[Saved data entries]

=======

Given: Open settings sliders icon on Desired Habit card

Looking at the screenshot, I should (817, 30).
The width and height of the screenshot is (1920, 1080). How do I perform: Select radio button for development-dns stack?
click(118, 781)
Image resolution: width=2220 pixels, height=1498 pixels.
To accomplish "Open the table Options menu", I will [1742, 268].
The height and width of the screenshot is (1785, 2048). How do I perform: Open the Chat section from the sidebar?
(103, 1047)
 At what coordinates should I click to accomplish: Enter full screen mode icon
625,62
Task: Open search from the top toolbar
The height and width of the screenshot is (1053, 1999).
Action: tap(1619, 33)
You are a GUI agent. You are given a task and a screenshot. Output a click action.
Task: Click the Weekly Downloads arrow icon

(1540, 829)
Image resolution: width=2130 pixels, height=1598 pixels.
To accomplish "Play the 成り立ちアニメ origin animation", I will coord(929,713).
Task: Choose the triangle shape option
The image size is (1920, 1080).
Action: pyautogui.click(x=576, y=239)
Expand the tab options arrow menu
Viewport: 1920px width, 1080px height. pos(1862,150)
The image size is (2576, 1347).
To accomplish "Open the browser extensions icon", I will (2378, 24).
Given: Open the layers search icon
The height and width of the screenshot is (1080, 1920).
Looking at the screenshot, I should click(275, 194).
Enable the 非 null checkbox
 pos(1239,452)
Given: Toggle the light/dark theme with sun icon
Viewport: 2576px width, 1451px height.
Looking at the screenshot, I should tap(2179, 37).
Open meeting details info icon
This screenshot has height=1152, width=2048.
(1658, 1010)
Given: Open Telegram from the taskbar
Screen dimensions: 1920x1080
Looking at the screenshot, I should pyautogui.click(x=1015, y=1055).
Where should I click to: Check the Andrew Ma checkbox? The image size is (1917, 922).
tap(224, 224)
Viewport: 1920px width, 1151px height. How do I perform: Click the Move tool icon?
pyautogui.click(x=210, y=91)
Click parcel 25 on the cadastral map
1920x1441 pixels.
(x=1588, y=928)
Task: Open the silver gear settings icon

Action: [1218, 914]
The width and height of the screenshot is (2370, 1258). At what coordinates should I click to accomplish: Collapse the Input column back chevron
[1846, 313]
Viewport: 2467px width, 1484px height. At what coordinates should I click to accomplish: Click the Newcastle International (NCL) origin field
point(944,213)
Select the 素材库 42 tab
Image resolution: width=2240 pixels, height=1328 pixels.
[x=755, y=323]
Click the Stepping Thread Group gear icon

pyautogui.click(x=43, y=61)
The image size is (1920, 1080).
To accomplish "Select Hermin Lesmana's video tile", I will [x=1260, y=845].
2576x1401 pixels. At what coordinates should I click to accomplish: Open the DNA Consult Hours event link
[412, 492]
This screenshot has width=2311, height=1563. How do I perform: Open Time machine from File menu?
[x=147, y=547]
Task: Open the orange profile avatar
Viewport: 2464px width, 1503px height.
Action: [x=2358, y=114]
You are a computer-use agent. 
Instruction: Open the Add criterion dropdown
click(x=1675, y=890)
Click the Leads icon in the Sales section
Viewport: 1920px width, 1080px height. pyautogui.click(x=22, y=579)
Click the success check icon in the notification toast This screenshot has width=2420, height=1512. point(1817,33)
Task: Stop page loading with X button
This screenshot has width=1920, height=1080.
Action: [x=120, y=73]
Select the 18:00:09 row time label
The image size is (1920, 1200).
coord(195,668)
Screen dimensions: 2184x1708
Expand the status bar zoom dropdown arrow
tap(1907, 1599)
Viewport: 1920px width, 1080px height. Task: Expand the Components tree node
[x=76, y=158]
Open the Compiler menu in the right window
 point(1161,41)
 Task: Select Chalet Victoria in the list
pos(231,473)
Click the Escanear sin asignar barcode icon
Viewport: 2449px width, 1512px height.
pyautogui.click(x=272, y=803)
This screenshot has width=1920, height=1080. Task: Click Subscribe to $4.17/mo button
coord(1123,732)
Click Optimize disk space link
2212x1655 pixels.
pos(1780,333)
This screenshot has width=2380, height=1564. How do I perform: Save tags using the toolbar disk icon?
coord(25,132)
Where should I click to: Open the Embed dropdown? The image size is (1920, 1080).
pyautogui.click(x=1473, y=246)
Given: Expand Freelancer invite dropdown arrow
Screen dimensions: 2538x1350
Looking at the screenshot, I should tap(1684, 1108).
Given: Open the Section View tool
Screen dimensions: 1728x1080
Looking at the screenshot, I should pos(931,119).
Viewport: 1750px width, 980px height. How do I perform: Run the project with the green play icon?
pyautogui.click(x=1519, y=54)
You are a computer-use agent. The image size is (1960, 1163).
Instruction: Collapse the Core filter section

=======

Restating every entry above word for word is the whole task.

Problem solution =>
Given: Open settings sliders icon on Desired Habit card

Looking at the screenshot, I should (817, 30).
The width and height of the screenshot is (1920, 1080). How do I perform: Select radio button for development-dns stack?
click(118, 781)
Image resolution: width=2220 pixels, height=1498 pixels.
To accomplish "Open the table Options menu", I will [1742, 268].
The height and width of the screenshot is (1785, 2048). How do I perform: Open the Chat section from the sidebar?
(103, 1047)
 At what coordinates should I click to accomplish: Enter full screen mode icon
625,62
Task: Open search from the top toolbar
The height and width of the screenshot is (1053, 1999).
Action: tap(1619, 33)
You are a GUI agent. You are given a task and a screenshot. Output a click action.
Task: Click the Weekly Downloads arrow icon

(1540, 829)
Image resolution: width=2130 pixels, height=1598 pixels.
To accomplish "Play the 成り立ちアニメ origin animation", I will coord(929,713).
Task: Choose the triangle shape option
The image size is (1920, 1080).
Action: pyautogui.click(x=576, y=239)
Expand the tab options arrow menu
Viewport: 1920px width, 1080px height. pos(1862,150)
The image size is (2576, 1347).
To accomplish "Open the browser extensions icon", I will (2378, 24).
Given: Open the layers search icon
The height and width of the screenshot is (1080, 1920).
Looking at the screenshot, I should click(275, 194).
Enable the 非 null checkbox
 pos(1239,452)
Given: Toggle the light/dark theme with sun icon
Viewport: 2576px width, 1451px height.
Looking at the screenshot, I should tap(2179, 37).
Open meeting details info icon
This screenshot has height=1152, width=2048.
(1658, 1010)
Given: Open Telegram from the taskbar
Screen dimensions: 1920x1080
Looking at the screenshot, I should pyautogui.click(x=1015, y=1055).
Where should I click to: Check the Andrew Ma checkbox? The image size is (1917, 922).
tap(224, 224)
Viewport: 1920px width, 1151px height. How do I perform: Click the Move tool icon?
pyautogui.click(x=210, y=91)
Click parcel 25 on the cadastral map
1920x1441 pixels.
(x=1588, y=928)
Task: Open the silver gear settings icon

Action: [1218, 914]
The width and height of the screenshot is (2370, 1258). At what coordinates should I click to accomplish: Collapse the Input column back chevron
[1846, 313]
Viewport: 2467px width, 1484px height. At what coordinates should I click to accomplish: Click the Newcastle International (NCL) origin field
point(944,213)
Select the 素材库 42 tab
Image resolution: width=2240 pixels, height=1328 pixels.
[x=755, y=323]
Click the Stepping Thread Group gear icon

pyautogui.click(x=43, y=61)
The image size is (1920, 1080).
To accomplish "Select Hermin Lesmana's video tile", I will [x=1260, y=845].
2576x1401 pixels. At what coordinates should I click to accomplish: Open the DNA Consult Hours event link
[412, 492]
This screenshot has width=2311, height=1563. How do I perform: Open Time machine from File menu?
[x=147, y=547]
Task: Open the orange profile avatar
Viewport: 2464px width, 1503px height.
Action: [x=2358, y=114]
You are a computer-use agent. 
Instruction: Open the Add criterion dropdown
click(x=1675, y=890)
Click the Leads icon in the Sales section
Viewport: 1920px width, 1080px height. pyautogui.click(x=22, y=579)
Click the success check icon in the notification toast This screenshot has width=2420, height=1512. point(1817,33)
Task: Stop page loading with X button
This screenshot has width=1920, height=1080.
Action: [x=120, y=73]
Select the 18:00:09 row time label
The image size is (1920, 1200).
coord(195,668)
Screen dimensions: 2184x1708
Expand the status bar zoom dropdown arrow
tap(1907, 1599)
Viewport: 1920px width, 1080px height. Task: Expand the Components tree node
[x=76, y=158]
Open the Compiler menu in the right window
 point(1161,41)
 Task: Select Chalet Victoria in the list
pos(231,473)
Click the Escanear sin asignar barcode icon
Viewport: 2449px width, 1512px height.
pyautogui.click(x=272, y=803)
This screenshot has width=1920, height=1080. Task: Click Subscribe to $4.17/mo button
coord(1123,732)
Click Optimize disk space link
2212x1655 pixels.
pos(1780,333)
This screenshot has width=2380, height=1564. How do I perform: Save tags using the toolbar disk icon?
coord(25,132)
Where should I click to: Open the Embed dropdown? The image size is (1920, 1080).
pyautogui.click(x=1473, y=246)
Given: Expand Freelancer invite dropdown arrow
Screen dimensions: 2538x1350
Looking at the screenshot, I should tap(1684, 1108).
Given: Open the Section View tool
Screen dimensions: 1728x1080
Looking at the screenshot, I should pos(931,119).
Viewport: 1750px width, 980px height. How do I perform: Run the project with the green play icon?
pyautogui.click(x=1519, y=54)
You are a computer-use agent. The image size is (1960, 1163).
Instruction: Collapse the Core filter section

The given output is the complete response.